▶ _Your assignment_
Your response should consist solely of the lines from the one containing "You are a computer-use agent. The" through the end of the data, copied exactly.

▶ _Records for the exercise_
========
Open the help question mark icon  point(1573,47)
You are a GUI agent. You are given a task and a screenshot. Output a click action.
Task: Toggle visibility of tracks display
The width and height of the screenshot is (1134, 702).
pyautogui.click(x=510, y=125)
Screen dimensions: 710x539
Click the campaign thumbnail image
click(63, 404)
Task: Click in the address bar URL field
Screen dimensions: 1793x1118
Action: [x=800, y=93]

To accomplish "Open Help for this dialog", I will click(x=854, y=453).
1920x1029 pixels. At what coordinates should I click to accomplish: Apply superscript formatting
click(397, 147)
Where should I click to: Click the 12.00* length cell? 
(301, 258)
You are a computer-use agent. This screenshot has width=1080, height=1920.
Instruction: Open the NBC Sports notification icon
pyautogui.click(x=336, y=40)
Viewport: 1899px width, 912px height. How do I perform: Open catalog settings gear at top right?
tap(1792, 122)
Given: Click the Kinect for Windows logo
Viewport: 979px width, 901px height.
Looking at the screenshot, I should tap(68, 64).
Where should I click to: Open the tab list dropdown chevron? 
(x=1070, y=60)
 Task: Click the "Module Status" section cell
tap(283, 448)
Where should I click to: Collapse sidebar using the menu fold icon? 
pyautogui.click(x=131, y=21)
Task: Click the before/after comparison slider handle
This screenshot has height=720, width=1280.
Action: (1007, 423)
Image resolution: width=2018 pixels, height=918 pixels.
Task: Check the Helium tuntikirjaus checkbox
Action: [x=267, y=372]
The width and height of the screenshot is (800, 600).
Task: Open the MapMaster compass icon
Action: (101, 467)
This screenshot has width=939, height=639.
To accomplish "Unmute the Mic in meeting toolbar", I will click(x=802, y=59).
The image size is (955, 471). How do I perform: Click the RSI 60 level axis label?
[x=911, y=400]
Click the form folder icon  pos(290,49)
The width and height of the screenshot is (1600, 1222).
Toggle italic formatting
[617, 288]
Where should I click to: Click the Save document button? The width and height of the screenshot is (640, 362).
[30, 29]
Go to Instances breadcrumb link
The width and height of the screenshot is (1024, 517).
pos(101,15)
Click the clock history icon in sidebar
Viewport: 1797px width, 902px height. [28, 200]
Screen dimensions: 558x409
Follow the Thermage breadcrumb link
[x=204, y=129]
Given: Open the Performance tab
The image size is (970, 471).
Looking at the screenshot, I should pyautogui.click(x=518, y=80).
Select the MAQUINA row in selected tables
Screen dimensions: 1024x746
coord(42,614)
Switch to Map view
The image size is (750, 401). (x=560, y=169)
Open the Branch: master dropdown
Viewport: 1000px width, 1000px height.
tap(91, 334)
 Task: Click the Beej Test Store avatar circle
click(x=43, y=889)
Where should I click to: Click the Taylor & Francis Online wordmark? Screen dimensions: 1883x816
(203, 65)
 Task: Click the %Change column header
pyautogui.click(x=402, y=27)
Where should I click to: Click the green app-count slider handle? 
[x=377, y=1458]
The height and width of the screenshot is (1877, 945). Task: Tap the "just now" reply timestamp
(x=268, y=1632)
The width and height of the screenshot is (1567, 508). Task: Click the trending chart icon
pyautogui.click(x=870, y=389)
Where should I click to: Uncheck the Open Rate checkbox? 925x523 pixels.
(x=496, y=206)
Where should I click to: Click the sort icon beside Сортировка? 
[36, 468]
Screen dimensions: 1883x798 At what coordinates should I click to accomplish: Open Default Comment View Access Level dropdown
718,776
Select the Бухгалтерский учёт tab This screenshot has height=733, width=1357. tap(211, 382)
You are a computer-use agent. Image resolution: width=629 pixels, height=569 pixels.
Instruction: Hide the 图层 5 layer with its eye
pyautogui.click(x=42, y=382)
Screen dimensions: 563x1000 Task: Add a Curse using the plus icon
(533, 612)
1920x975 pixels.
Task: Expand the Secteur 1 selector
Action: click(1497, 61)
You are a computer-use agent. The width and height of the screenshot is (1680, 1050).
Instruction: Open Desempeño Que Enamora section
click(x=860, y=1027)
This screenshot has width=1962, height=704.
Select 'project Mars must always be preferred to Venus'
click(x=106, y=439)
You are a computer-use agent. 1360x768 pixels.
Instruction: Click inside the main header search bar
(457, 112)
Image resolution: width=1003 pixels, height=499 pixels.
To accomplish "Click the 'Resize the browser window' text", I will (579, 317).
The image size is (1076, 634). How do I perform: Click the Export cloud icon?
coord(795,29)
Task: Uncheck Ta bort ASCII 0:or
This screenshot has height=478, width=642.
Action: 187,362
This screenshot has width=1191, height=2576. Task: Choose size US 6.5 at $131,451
========
▶ _Solution to this problem_
You are a computer-use agent. The width and height of the screenshot is (1680, 1050).
Instruction: Open Desempeño Que Enamora section
click(x=860, y=1027)
This screenshot has width=1962, height=704.
Select 'project Mars must always be preferred to Venus'
click(x=106, y=439)
You are a computer-use agent. 1360x768 pixels.
Instruction: Click inside the main header search bar
(457, 112)
Image resolution: width=1003 pixels, height=499 pixels.
To accomplish "Click the 'Resize the browser window' text", I will (579, 317).
The image size is (1076, 634). How do I perform: Click the Export cloud icon?
coord(795,29)
Task: Uncheck Ta bort ASCII 0:or
This screenshot has height=478, width=642.
Action: 187,362
This screenshot has width=1191, height=2576. Task: Choose size US 6.5 at $131,451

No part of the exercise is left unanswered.